- _TASK DETAILS_:
The reply should contain every line of the data, repeated exactly, and no pictures.

(Collected data entries)
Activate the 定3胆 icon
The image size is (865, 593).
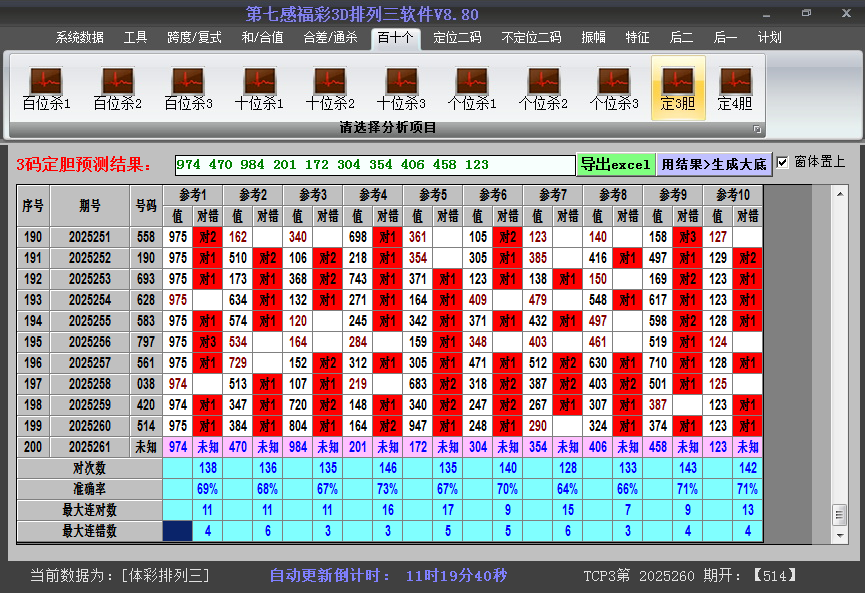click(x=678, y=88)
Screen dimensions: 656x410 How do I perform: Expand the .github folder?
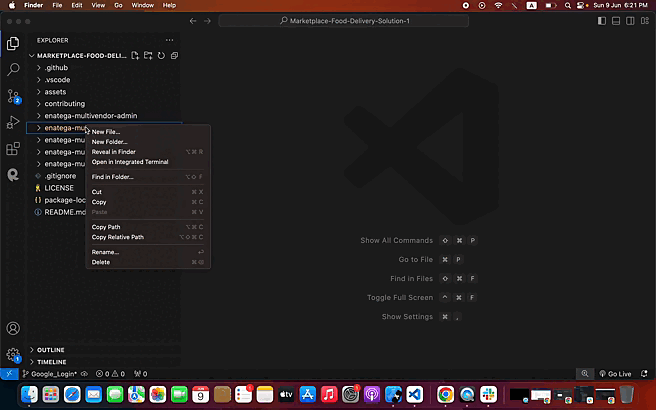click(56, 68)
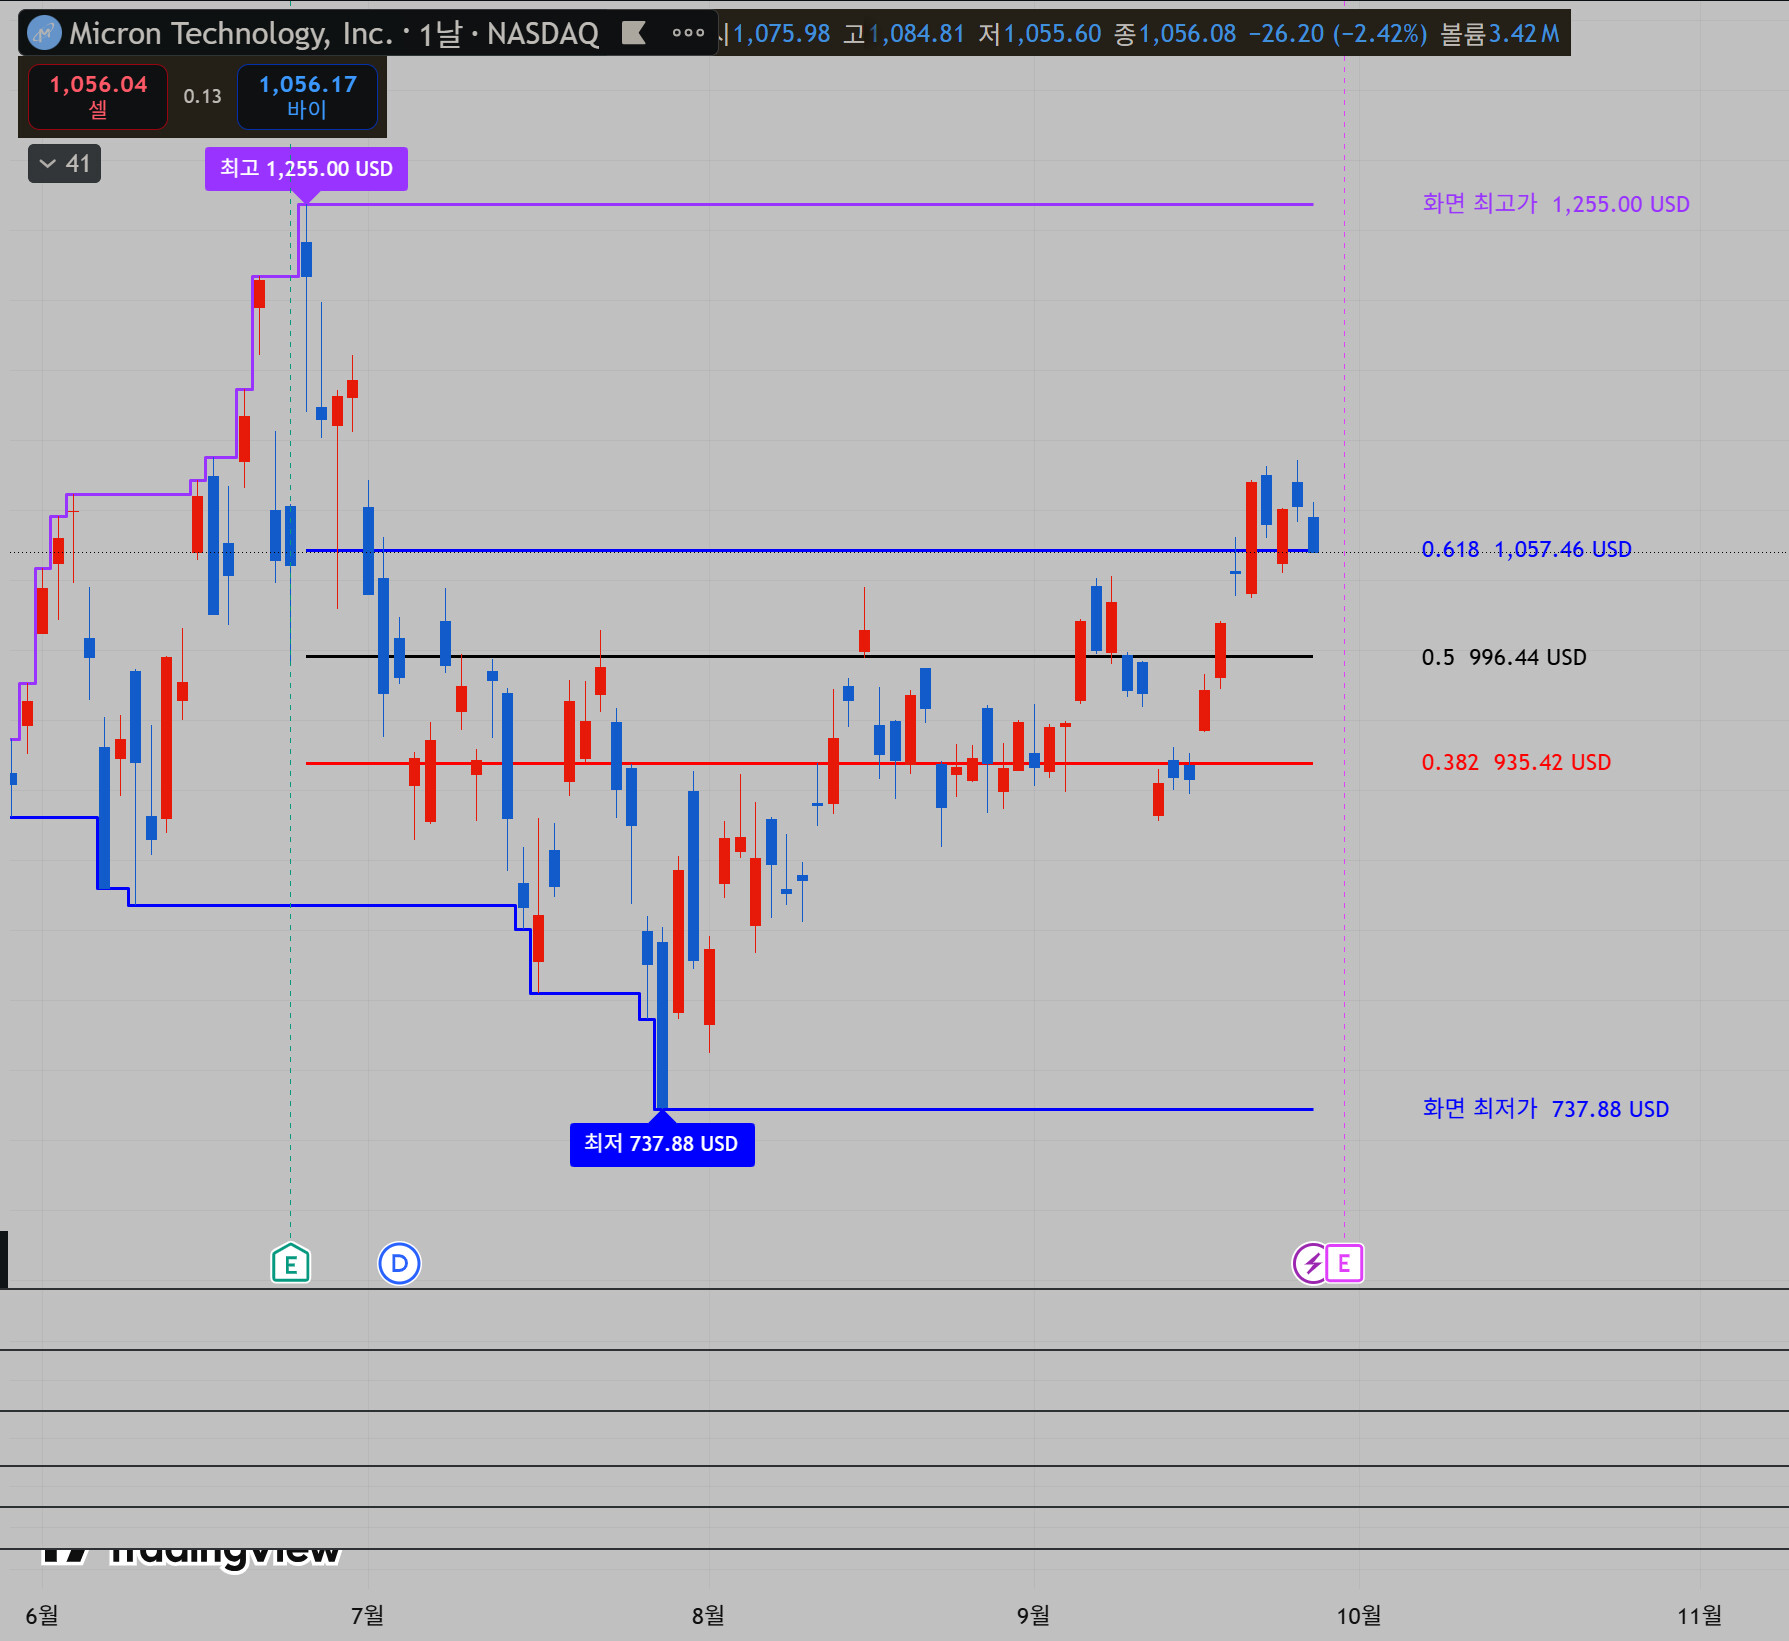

- _ANSWER SPACE_:
Activate the 定3胆 icon
The image size is (865, 593).
click(x=678, y=88)
Screen dimensions: 656x410 How do I perform: Expand the .github folder?
click(56, 68)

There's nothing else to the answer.